Update CURRENT_BUG.md with Bug 8 (global→local expert ID) and Bug 8b (.cpu() sync)

2026-05-17 09:01:24 +00:00
parent ca3cba5bbd
commit eb7d4f099b
1 changed files with 34 additions and 7 deletions
--- a/CURRENT_BUG.md
+++ b/CURRENT_BUG.md
@@ -1,18 +1,18 @@
 # Current Bug: CuTeDSLMoERunner — Status & Debug History

-## Current Status (May 17, 2026 08:35 UTC)
+## Current Status (May 17, 2026 09:01 UTC)

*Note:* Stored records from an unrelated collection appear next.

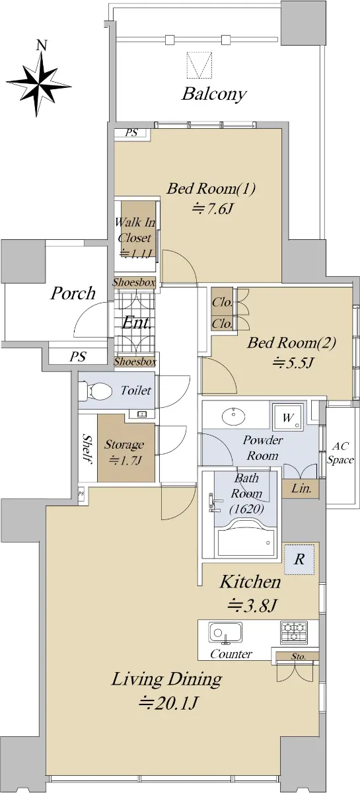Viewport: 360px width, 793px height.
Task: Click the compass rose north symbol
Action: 39,81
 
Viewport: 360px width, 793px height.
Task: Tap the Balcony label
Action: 214,94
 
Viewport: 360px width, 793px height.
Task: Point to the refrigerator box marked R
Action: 299,559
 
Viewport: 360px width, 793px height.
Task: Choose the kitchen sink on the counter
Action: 225,632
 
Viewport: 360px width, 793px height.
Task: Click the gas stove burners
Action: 294,632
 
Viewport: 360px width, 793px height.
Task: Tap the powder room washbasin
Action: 234,416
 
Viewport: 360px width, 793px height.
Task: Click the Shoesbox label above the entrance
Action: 134,283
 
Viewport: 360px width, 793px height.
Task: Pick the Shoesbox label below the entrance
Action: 135,361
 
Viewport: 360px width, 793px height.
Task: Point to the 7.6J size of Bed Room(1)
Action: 211,209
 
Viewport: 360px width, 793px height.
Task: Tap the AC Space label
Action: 340,453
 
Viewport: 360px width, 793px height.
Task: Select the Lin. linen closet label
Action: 301,489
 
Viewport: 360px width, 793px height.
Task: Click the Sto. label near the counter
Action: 299,656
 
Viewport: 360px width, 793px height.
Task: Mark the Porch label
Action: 73,293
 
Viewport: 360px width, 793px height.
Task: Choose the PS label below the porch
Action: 77,356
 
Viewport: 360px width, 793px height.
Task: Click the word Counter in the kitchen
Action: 231,654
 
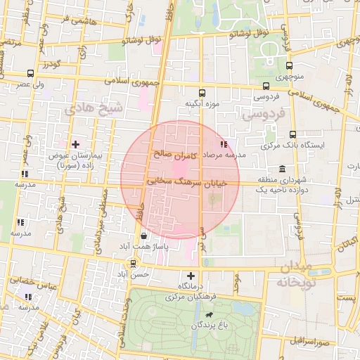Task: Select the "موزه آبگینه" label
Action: coord(202,104)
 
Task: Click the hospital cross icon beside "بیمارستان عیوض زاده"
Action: coord(75,143)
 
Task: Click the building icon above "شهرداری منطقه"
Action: coord(282,169)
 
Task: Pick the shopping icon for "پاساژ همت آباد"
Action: coord(144,236)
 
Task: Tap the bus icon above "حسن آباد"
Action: coord(134,264)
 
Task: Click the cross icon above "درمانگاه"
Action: coord(191,275)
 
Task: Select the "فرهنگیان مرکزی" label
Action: coord(191,297)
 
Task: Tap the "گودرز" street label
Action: coord(51,65)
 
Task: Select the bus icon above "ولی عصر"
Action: coord(30,73)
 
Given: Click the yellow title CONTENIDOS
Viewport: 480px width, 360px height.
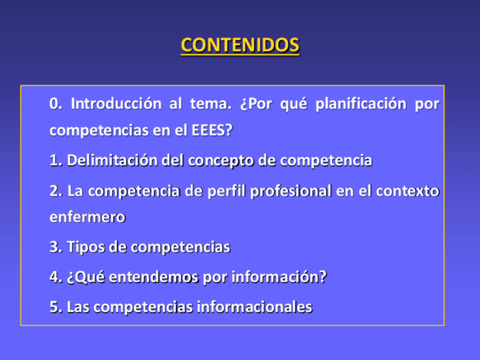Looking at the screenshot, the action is coord(240,45).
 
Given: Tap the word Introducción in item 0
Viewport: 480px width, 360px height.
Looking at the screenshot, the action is coord(116,104).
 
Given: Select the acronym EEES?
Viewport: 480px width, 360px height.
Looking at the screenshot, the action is coord(212,130).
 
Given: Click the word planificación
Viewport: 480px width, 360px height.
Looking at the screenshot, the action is coord(361,104).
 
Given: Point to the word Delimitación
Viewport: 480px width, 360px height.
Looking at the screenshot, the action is coord(112,160).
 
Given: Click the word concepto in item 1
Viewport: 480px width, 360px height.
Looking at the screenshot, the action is coord(221,161).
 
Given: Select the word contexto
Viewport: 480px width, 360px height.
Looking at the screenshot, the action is coord(408,191).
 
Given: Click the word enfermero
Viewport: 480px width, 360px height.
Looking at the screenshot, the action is coord(88,217).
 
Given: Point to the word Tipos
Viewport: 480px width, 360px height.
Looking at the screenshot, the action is coord(85,247).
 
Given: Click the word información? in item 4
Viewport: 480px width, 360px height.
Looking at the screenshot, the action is coord(279,277).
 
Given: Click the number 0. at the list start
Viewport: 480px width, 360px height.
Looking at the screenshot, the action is coord(55,104).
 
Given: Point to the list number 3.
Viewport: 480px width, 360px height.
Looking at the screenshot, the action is coord(55,247).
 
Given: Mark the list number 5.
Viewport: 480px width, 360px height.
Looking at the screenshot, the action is coord(55,307).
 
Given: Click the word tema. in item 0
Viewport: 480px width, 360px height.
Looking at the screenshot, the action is coord(211,104).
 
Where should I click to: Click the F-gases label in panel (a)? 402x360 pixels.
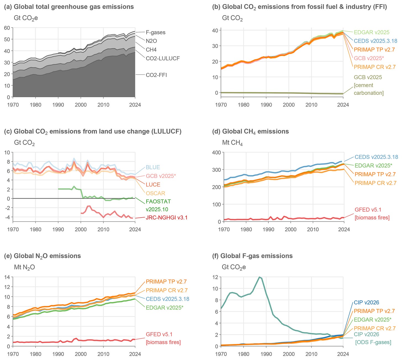[155, 32]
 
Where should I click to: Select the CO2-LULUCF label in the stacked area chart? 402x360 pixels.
[163, 58]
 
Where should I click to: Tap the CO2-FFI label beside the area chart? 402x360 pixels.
[156, 75]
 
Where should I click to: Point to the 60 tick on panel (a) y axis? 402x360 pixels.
[7, 28]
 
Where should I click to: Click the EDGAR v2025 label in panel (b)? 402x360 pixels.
[371, 32]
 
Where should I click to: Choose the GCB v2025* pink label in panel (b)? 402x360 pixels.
[369, 58]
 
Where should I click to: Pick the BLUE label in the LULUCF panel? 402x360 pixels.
[153, 167]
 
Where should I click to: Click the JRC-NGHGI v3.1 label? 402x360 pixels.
[167, 218]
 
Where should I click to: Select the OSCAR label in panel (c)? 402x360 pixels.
[155, 193]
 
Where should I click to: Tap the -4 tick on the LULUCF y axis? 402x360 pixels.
[7, 217]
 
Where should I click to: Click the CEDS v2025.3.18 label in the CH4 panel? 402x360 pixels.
[376, 157]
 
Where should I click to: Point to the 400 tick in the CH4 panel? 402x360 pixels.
[216, 152]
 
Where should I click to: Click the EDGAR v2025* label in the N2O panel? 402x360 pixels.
[165, 308]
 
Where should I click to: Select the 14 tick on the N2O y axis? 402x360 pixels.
[7, 277]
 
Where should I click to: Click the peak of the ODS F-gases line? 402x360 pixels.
[259, 277]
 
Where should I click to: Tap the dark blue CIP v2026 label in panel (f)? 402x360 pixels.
[366, 303]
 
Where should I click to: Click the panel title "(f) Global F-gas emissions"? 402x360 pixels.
[252, 256]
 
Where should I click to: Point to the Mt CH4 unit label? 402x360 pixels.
[232, 143]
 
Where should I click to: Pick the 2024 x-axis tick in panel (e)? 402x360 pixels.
[135, 354]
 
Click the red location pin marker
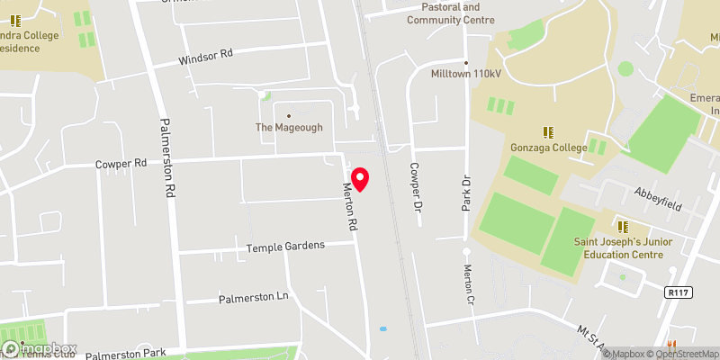[360, 179]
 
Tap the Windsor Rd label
[206, 55]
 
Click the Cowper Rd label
[122, 165]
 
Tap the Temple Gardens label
[285, 246]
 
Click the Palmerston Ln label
[257, 296]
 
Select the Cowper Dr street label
[416, 187]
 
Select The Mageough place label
[289, 128]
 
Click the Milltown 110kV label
[465, 75]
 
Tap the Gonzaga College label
[546, 147]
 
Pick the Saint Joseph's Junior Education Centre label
[619, 248]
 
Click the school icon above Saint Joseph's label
[621, 226]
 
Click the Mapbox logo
[40, 348]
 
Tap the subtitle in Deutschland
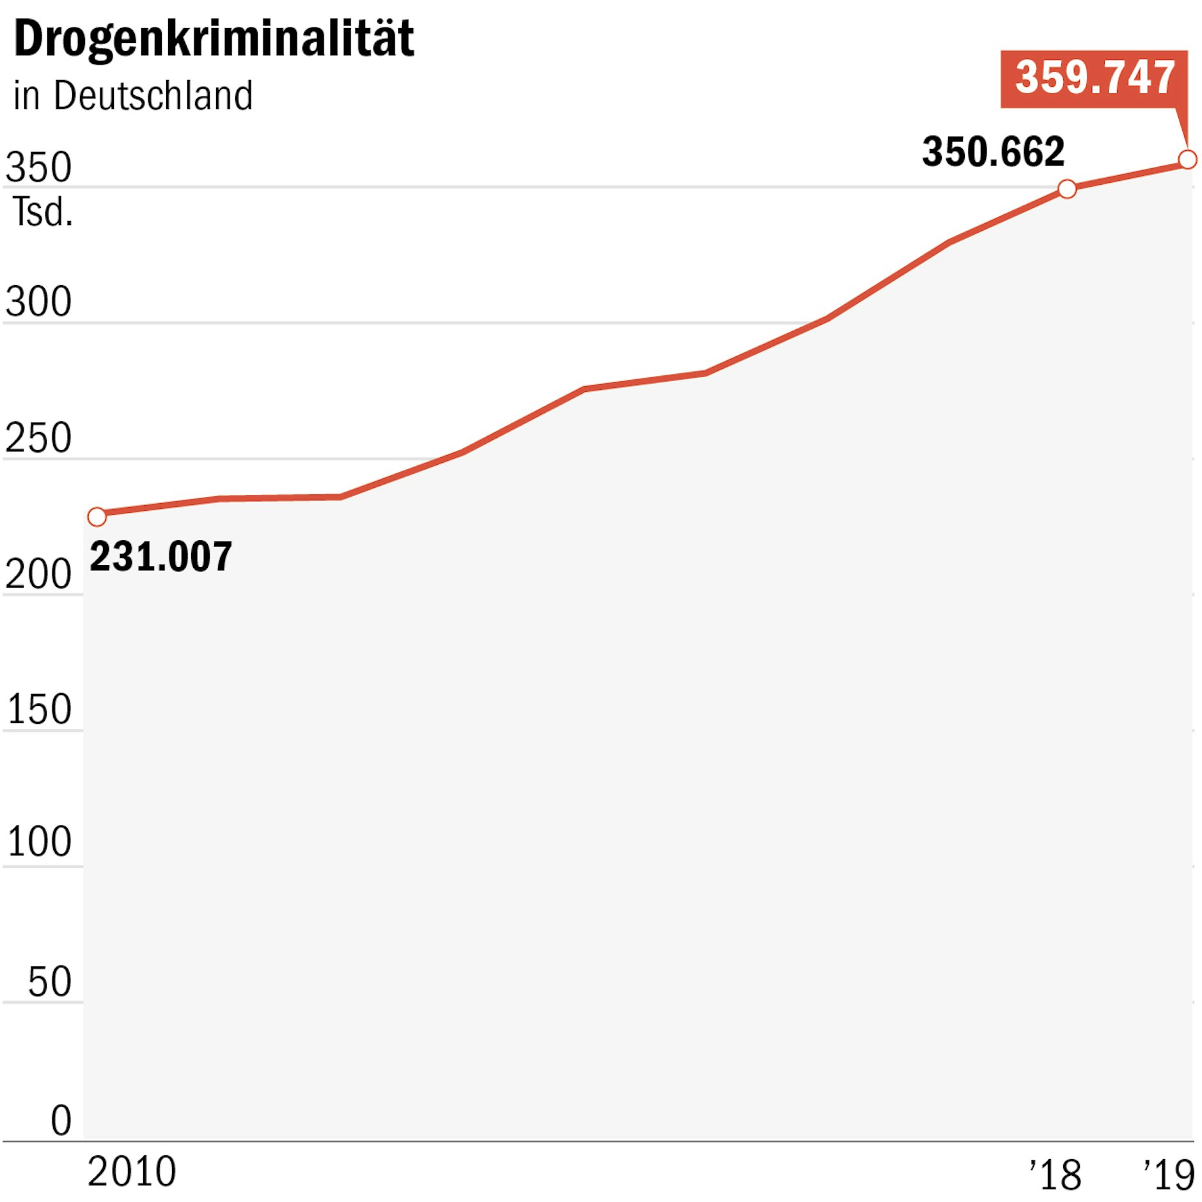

-**Mostly fixed. 0.97 cosine with warmup gs. Ready for vLLM container test.**
+**Bug 8 fixed. Ready for vLLM container test.**

 - ✅ `layertest.py` — 0.988 cosine
 - ✅ `cudagraph_test.py` — capture + replay works
- ✅ `test_warmup_gs.py` — 0.97 cosine with `compute_activation_global_scales()` warmup
+- ✅ `test_warmup_gs.py` — warmup gs computation works (test script has a pre-existing NameError in safety margin section, not a runner bug)
 - ❌ vLLM server — not yet tested with these fixes

-**Remaining concerns:**
- The CPU-based `_token_indices` uses `sort_idx.cpu()` which is a CPU-GPU sync — may interfere with cudagraph capture
- The `compute_activation_global_scales()` warmup needs to be called from `deepseek_v4.py` during model warmup
- The checkpoint `input_scale` should NOT be used as the activation global_scale (it's a calibration value, not a runtime value)
+**Fixed in this round:**
+- Bug 8: Global→local expert ID remapping (was causing CUDA_ERROR_ASSERT)
+- Removed `.cpu()` sync from `run()` — `_token_indices` now on GPU, cudagraph-safe
+- Added `_needs_token_refill` flag to handle CuTeDSL JIT GPU memory corruption after first GEMM call

 ---

@@ -94,6 +94,33 @@ sorted_token_ids = token_indices[sort_idx.cpu()].to(device)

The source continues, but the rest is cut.